* _Instructions to follow_: Up to and including the line that contains "has width=308, height=153.", repeat each line of the data exactly, starting from the first.

* _Working data_:
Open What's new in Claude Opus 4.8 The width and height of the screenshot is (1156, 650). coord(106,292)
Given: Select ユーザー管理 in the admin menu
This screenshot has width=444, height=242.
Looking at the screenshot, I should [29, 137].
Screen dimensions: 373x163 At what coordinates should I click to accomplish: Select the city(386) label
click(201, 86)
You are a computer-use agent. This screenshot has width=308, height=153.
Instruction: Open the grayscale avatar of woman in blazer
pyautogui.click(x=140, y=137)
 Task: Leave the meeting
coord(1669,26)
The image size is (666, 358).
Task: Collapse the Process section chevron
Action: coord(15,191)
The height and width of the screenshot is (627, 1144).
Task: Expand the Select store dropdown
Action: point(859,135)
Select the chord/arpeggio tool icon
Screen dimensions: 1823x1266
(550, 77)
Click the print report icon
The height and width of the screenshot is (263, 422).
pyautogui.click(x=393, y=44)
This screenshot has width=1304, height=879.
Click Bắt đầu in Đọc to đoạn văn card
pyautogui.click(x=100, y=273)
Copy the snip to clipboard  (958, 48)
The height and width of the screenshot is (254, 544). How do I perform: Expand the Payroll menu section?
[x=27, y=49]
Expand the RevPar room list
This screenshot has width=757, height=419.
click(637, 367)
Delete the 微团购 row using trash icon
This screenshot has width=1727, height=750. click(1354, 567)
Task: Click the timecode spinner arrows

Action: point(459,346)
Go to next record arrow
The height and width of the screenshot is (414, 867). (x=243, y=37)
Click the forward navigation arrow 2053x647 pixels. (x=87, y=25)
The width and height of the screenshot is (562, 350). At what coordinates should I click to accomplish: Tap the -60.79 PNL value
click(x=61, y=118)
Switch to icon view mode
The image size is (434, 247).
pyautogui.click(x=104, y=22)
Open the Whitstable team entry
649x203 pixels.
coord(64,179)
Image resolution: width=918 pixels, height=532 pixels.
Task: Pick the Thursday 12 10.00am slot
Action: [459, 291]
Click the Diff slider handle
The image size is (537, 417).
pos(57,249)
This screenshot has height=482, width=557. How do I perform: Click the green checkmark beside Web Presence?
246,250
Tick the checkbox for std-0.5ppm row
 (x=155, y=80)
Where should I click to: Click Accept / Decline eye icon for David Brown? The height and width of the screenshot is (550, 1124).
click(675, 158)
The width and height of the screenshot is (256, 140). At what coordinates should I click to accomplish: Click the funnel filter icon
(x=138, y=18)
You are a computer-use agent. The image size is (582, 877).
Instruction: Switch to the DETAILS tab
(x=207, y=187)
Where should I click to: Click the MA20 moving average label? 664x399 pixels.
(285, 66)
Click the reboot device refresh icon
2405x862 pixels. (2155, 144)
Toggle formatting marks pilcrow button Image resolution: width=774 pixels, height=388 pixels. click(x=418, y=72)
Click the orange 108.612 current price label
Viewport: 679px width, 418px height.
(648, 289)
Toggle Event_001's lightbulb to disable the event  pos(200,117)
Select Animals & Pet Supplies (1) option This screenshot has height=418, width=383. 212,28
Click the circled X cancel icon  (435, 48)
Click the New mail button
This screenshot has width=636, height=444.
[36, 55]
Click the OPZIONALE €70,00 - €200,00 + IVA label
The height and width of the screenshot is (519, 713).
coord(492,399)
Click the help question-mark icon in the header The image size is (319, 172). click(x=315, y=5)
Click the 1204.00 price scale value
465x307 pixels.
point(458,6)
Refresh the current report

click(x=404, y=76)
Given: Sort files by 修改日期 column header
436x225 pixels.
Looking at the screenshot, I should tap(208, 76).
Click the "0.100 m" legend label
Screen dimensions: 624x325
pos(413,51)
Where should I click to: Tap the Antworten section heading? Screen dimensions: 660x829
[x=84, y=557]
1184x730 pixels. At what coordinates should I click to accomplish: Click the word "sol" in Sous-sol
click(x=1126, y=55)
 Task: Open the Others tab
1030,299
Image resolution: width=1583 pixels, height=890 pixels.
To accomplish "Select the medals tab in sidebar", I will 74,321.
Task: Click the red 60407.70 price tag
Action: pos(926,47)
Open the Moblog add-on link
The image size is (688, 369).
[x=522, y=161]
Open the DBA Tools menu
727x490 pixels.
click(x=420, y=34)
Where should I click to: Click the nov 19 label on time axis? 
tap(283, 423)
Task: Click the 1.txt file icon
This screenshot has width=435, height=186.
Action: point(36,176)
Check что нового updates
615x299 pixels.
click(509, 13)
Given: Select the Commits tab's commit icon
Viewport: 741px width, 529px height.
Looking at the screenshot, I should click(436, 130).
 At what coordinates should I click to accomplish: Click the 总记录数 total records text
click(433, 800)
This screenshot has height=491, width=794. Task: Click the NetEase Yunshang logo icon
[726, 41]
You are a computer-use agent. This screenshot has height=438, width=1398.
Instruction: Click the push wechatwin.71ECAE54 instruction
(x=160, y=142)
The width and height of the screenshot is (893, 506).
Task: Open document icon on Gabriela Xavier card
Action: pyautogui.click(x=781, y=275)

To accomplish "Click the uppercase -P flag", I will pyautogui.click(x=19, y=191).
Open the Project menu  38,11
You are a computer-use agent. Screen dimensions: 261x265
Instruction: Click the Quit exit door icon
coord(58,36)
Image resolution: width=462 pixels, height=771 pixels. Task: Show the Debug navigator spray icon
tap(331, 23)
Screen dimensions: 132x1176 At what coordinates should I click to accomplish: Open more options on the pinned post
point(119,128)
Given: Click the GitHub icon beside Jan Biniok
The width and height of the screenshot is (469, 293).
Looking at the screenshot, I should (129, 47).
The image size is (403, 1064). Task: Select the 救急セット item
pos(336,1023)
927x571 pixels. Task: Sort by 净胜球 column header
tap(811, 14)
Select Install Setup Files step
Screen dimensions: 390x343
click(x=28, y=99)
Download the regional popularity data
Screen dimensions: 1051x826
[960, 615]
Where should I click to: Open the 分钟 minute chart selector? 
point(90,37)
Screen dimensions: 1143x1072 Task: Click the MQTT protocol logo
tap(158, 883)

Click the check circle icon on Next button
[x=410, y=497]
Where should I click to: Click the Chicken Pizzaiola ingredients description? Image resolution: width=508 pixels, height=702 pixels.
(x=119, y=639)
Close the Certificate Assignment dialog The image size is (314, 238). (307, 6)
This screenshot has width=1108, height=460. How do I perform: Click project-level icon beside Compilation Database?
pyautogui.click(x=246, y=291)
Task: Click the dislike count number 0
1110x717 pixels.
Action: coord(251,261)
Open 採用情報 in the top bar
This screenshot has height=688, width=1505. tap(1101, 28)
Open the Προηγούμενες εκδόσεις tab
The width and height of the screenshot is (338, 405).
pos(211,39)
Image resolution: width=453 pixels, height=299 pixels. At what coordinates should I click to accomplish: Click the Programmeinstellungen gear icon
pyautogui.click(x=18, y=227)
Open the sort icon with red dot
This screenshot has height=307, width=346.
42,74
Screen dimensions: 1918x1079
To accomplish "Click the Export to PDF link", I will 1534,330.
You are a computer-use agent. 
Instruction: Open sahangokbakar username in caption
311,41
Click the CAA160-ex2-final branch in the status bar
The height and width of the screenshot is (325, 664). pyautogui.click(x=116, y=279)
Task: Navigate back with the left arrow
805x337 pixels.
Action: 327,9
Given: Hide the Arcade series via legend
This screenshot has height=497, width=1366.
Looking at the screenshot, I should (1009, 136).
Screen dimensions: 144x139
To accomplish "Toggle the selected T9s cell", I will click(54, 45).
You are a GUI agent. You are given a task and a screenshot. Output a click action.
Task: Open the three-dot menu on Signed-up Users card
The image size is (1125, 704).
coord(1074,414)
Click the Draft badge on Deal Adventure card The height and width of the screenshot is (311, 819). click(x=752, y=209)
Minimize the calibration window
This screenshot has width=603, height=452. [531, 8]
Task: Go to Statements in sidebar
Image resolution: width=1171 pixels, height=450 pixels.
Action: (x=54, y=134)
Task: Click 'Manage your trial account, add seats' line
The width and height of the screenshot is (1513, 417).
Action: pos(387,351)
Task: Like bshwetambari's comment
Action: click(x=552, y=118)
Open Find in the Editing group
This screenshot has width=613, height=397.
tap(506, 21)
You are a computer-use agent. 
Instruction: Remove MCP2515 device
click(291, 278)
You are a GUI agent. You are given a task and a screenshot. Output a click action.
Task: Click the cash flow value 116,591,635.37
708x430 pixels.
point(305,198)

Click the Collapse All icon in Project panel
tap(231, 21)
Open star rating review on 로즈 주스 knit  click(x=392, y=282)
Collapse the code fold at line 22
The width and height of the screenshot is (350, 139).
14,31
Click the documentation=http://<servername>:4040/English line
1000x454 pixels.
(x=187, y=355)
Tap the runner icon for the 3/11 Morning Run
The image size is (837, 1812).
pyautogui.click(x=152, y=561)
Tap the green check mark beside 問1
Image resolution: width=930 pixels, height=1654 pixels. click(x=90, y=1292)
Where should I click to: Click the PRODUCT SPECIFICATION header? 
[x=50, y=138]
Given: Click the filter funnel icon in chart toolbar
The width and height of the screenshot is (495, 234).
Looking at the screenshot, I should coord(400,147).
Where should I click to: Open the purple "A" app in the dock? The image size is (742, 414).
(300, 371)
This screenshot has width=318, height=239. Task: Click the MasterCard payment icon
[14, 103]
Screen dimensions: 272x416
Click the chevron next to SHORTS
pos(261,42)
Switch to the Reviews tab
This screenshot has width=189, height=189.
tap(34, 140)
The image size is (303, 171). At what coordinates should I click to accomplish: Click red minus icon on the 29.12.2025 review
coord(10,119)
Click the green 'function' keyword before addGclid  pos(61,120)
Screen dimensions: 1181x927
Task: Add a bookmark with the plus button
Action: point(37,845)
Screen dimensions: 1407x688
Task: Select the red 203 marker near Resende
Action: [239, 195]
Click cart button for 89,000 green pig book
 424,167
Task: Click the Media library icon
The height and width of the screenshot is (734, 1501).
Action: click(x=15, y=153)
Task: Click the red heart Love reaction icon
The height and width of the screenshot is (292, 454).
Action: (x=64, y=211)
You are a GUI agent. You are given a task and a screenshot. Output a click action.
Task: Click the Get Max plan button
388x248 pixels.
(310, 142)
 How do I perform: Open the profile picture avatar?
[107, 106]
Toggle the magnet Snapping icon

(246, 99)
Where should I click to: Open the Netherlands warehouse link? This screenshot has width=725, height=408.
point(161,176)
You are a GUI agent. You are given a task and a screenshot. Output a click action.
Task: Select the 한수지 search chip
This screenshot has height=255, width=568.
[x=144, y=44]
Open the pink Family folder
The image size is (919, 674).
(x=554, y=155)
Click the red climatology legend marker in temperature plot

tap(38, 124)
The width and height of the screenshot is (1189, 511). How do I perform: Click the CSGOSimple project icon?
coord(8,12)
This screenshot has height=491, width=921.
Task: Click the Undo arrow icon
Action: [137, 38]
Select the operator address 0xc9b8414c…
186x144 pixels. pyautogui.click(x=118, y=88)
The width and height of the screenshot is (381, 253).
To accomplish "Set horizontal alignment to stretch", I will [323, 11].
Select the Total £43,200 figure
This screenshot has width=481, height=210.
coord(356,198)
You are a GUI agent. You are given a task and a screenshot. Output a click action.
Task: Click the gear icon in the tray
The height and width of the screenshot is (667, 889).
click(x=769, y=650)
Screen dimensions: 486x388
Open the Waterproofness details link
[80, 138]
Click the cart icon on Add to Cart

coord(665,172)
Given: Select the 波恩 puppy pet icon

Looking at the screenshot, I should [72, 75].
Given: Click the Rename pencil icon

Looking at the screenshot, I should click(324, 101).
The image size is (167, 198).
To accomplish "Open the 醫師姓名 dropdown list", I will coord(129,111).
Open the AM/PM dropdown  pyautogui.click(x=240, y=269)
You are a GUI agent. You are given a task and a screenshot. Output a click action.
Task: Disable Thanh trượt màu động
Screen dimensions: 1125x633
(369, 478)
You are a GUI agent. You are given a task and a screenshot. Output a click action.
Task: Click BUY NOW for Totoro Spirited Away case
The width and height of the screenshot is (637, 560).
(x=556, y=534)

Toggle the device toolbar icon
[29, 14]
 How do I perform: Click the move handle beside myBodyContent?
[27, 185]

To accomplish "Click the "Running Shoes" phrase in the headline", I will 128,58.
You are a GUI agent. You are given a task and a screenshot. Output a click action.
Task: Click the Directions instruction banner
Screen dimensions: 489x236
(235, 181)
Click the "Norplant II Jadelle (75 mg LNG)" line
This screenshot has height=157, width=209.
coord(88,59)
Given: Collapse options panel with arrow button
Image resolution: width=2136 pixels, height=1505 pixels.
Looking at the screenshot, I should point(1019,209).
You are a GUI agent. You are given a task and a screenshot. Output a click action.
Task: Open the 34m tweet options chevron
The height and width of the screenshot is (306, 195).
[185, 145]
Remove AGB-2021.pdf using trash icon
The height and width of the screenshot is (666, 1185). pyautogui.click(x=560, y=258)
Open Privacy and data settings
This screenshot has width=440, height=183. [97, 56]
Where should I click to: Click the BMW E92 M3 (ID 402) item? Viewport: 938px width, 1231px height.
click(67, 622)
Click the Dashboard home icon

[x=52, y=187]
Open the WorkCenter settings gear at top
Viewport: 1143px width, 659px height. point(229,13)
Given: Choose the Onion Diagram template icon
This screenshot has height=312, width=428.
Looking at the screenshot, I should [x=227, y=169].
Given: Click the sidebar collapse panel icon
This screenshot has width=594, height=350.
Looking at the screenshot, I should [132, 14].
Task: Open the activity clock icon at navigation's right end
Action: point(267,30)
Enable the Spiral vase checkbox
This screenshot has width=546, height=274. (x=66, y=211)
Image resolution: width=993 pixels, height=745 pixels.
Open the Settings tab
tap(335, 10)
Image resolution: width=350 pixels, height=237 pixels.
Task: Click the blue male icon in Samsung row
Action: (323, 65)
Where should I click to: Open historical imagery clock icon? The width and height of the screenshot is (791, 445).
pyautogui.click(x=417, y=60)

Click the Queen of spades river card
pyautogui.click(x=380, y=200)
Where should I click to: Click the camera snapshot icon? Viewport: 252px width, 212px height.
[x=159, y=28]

* _Written solution_:
Open What's new in Claude Opus 4.8 The width and height of the screenshot is (1156, 650). coord(106,292)
Given: Select ユーザー管理 in the admin menu
This screenshot has width=444, height=242.
Looking at the screenshot, I should [29, 137].
Screen dimensions: 373x163 At what coordinates should I click to accomplish: Select the city(386) label
click(201, 86)
You are a computer-use agent. This screenshot has width=308, height=153.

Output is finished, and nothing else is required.